(Beginning of Data to use)

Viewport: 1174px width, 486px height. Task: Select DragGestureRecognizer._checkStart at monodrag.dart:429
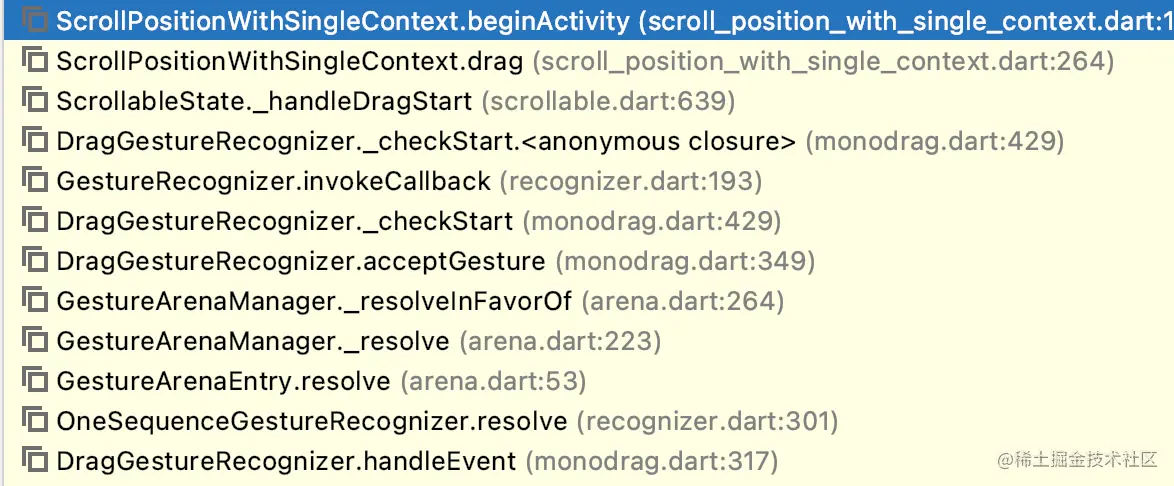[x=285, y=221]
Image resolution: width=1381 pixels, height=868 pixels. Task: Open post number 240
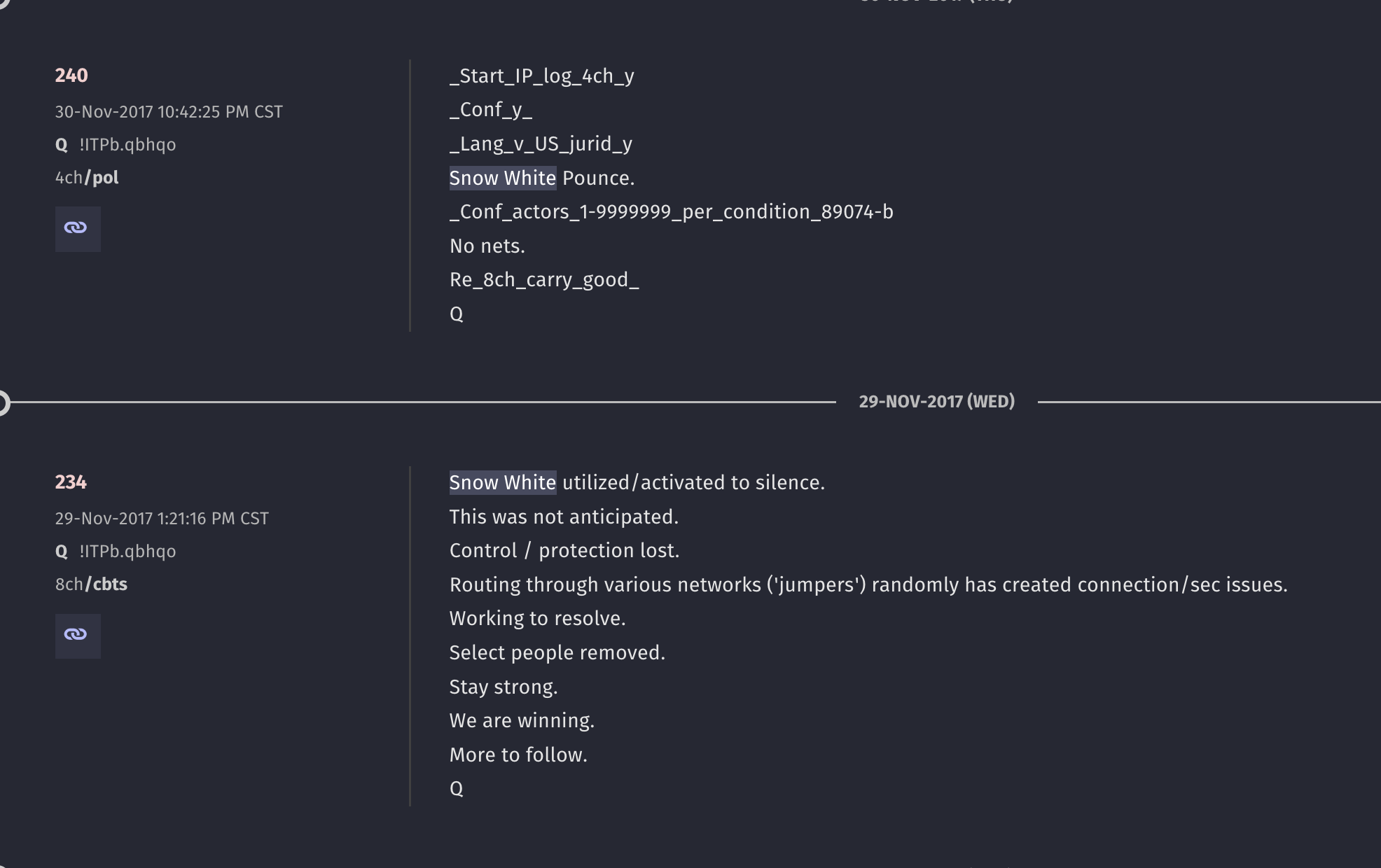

(End of Data to use)
(Beginning of Data to use)

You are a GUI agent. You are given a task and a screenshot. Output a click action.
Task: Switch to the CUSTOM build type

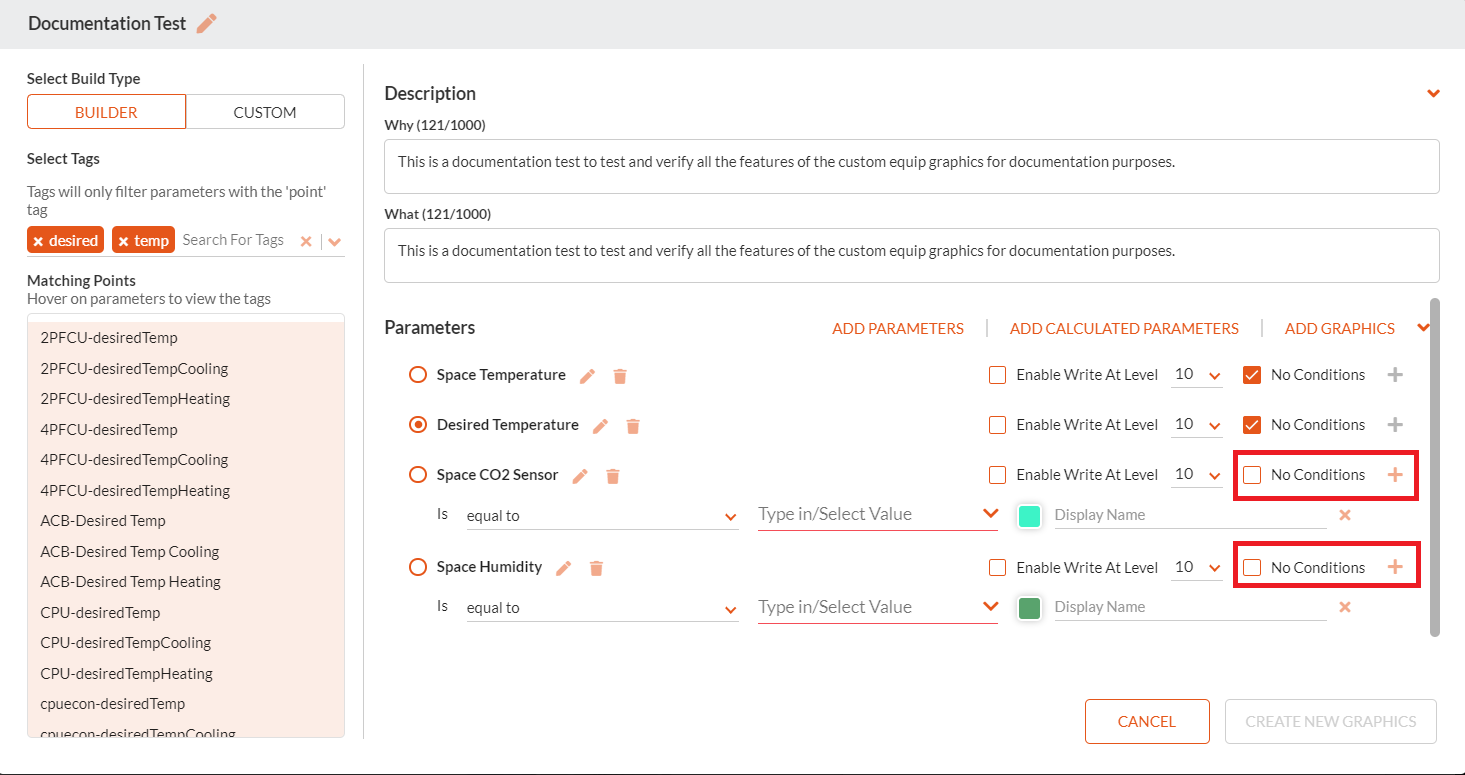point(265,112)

(End of Data to use)

= Action item =
Taking the entries above, extract every line from the one bearing "Viewport: 1174px width, 486px" through the one bearing "Image resolution: width=1381", exactly, with no pictures.

= Your response =
Viewport: 1174px width, 486px height. Task: Select DragGestureRecognizer._checkStart at monodrag.dart:429
[x=285, y=221]
Image resolution: width=1381 pixels, height=868 pixels. Task: Open post number 240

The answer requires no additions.